What is required: Write out exactly the line containing "This screenshot has width=1235, height=1090." along with each line that follows it in the records below, and no others.

═════ Data listing

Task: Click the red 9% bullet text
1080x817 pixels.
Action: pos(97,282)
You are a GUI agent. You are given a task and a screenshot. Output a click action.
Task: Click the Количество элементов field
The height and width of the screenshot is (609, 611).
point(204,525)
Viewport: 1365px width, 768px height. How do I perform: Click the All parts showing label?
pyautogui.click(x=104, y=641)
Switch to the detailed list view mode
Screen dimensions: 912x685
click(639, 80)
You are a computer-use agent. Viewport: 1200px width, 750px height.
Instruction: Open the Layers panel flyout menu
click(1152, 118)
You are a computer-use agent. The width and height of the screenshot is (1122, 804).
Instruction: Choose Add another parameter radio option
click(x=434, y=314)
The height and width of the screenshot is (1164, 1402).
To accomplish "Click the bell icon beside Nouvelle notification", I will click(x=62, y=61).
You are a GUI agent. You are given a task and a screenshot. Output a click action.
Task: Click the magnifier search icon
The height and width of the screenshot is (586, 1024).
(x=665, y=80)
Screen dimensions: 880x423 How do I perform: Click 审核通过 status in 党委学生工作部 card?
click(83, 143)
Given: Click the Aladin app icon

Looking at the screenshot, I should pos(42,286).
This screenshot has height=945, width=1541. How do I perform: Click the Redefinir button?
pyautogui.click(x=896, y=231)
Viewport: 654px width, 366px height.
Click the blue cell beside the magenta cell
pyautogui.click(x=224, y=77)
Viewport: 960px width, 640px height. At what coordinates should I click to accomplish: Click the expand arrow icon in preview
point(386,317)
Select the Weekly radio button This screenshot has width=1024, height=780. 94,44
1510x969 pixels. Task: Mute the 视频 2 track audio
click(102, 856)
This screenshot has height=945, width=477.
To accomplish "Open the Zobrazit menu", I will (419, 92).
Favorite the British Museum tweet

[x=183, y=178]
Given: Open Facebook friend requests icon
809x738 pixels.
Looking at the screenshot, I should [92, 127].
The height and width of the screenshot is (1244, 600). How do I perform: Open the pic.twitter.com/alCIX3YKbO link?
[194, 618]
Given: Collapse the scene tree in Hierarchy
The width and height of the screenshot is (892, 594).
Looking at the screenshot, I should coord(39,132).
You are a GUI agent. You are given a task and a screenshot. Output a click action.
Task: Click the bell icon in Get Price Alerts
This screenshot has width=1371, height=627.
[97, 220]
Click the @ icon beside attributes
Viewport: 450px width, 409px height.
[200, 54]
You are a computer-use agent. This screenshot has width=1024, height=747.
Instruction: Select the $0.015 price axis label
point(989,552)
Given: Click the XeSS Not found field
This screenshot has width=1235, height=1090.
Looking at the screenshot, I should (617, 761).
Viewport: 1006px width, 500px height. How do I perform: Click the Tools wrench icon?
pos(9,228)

══════════

The completed task:
This screenshot has width=1235, height=1090.
Looking at the screenshot, I should (617, 761).
Viewport: 1006px width, 500px height. How do I perform: Click the Tools wrench icon?
pos(9,228)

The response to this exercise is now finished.